The “model” does not allow us to understand or predict, that is not its aim. It is the methodological symbol of the impotence of bourgeois social “science” which having long since given up explaining reality, is content when it succeeds in schematising and baptising appearances. The approach of our authors is the best example of this impotence. Having defined their method they proceed to its application in constructing their model of monopoly capitalism. Briefly, their reasoning is as follows:
The “typical unit” of present day capitalism is the “ideal type” of big firm or enterprise, characterised by the behaviour of its directors which have complete control of effective management, who themselves recruit their successors, and who ensure by a policy of self-financing the financial independence of the firm.
Empirical studies show that the objectives and the motivations of these directors are as follows: power, large growth-rates and sizes of enterprise.

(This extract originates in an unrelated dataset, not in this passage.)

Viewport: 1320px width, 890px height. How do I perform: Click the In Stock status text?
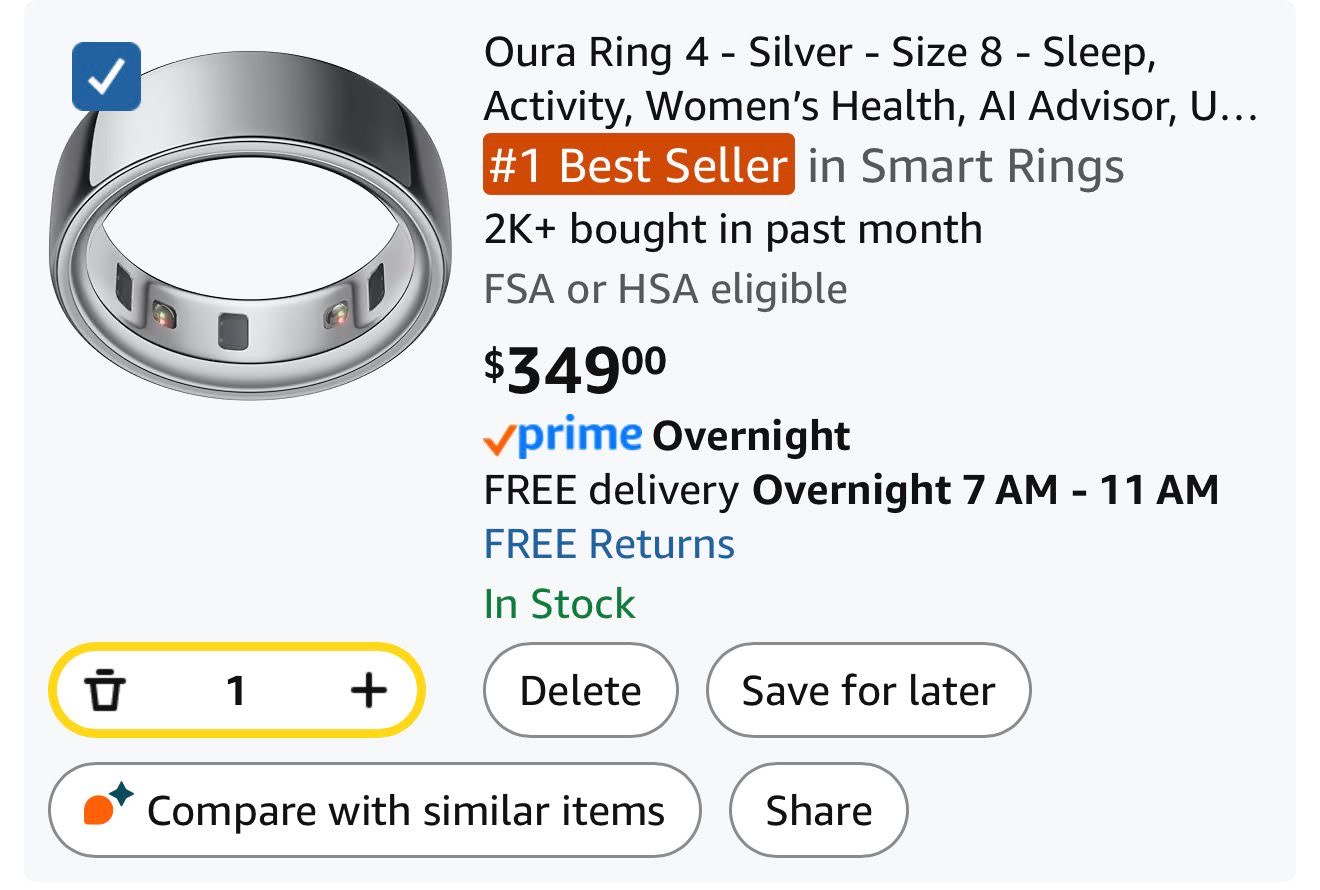point(559,603)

That such objectives can only be maintained if there are very high rates of profit – even if personal enrichment is not the fundamental aim of these directors. Thus the objective of the big enterprise is profit.
What is monopoly capitalism? It is a system where giant corporations such as these are the dominant force.

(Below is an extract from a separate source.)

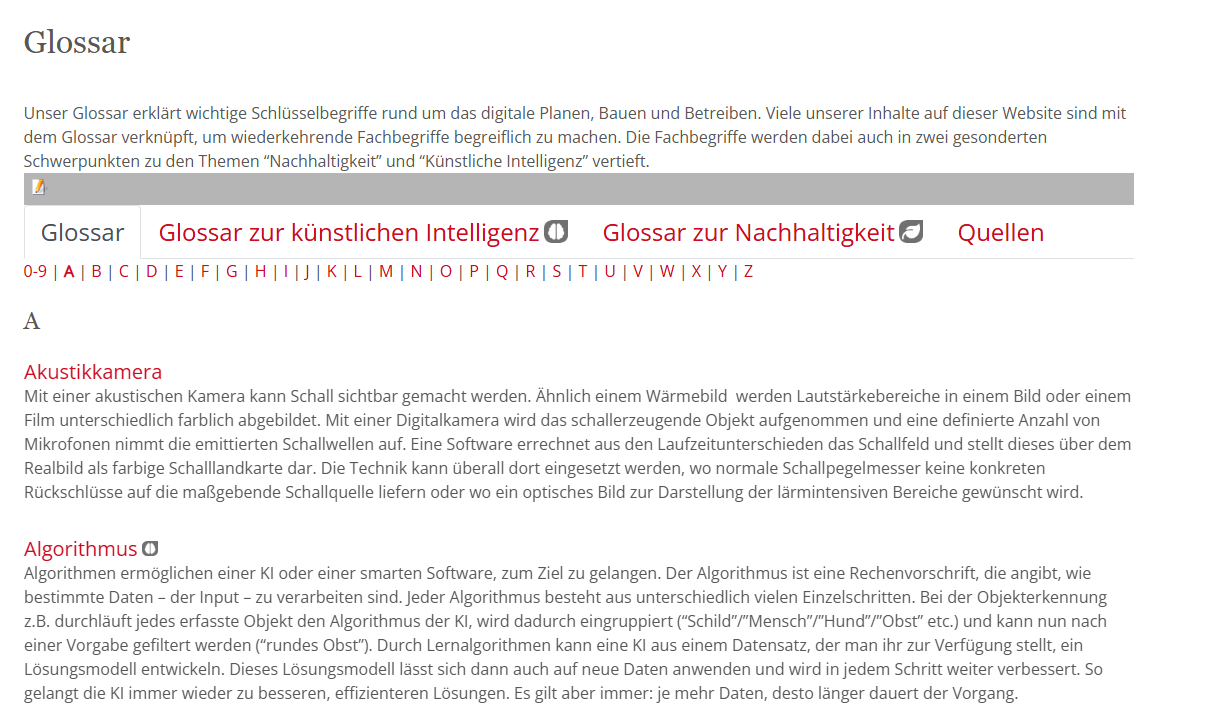Image resolution: width=1229 pixels, height=713 pixels.
Task: Click the brain icon next to Algorithmus
Action: click(x=150, y=549)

This whole approach merely reverts to defining capital by describing the activities of its representatives. Even if the description is in places correct, this does not advance by one iota our understanding of the phenomenon. Twenty pages of the construction of a model result in this remarkable discovery: the objective of the giant corporation is profit. But why does it seek to make profit? Because, reply Baran and Sweezy, this is what is shown by a study of its directors. If poor Marx had been acquainted with the method of models, he would have been spared all his efforts! In place of writing thousands of pages it would have been sufficient for him to define competitive capitalism as a system of small enterprises directed by individuals eager to enrich themselves and, indulging in competition, succeed only in lowering their rates of profit. Explaining capital by its agents is just as stupid as explaining the State by its functionaries or a disease by its symptoms: it is however what bourgeois charlatanism has done for more than a century.
To complete this methodological masterpiece our two professors finish the construction of their “model” in the following manner:
The relations between these big firms themselves and between them and other economic agents are market relations, and thus the relations of price: “… the study of monopoly capitalism must begin with the workings of the price mechanism” (p. 53).

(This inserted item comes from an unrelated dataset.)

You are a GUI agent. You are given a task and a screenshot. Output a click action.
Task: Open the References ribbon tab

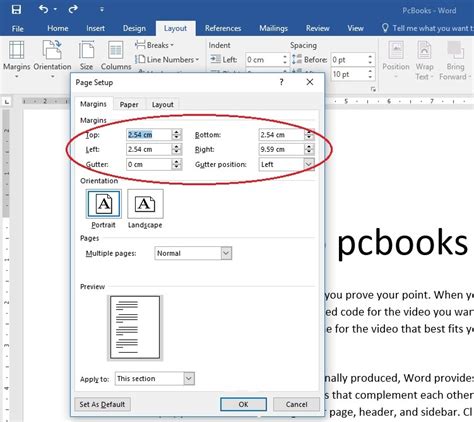pos(223,28)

The thing which distinguishes monopoly capitalism is that the big enterprise is a “price maker” while under competitive capitalism the individual enterprise is a “price taker” (p. 53).
To commence the analysis at the level of price is obviously to prevent any further advance in the understanding of things as they are. It is a regression, not merely in comparison with Marx, but even compared with classical political economy who at least posed the question of value in order to explain price. The entire first volume of Capital, which our “Marxist” professors have been until now content with demolishing piece by piece, is here swept resolutely to one side en bloc. For them, capitalism can be explained at the level of circulation 18.
Marx constructed the theory of a mode of production; Baran and Sweezy describe certain parts of the process of circulation. In doing so they follow in the footsteps of vulgar political economists before them, but the latter at least had the grace not to pretend they were Marxists.
The “Laws” of Monopoly Capitalism
A stupid method produces stupid results – we could not really have expected otherwise. It becomes obvious that at the level of results, i.e. the “laws” discovered thanks to the Baran-Sweezy method, the confusion attains its height. These results and their demonstration can be summarised in the following way: competition, which manifests itself in forms other than a price war, obliges the monopolies to lower their costs of production; but being monopolies, they can fix their prices at the level that they desire. In this way their profit margins increase. It follows logically that under monopoly capitalism profits increase in value both absolutely and relatively (relatively in relation to the national revenue, that is). This is the “law of increasing surplus” (equated, for the purposes of argument, with profit), valid for monopoly capitalism, and which must be substituted for the law of the falling rate of profit, valid only for competitive capitalism.
This is so confused that we must retrace the argument step by step.
The Increase in Profit Margins
According to the authors, monopolies fix their prices at the desired level and concentrate on the other hand on lowering their costs of production. Thus under monopoly capitalism, profit margins increase:
“… we have argued, that oligopolies succeed in attaining a close approximation to the theoretical monopoly price” (p. 67).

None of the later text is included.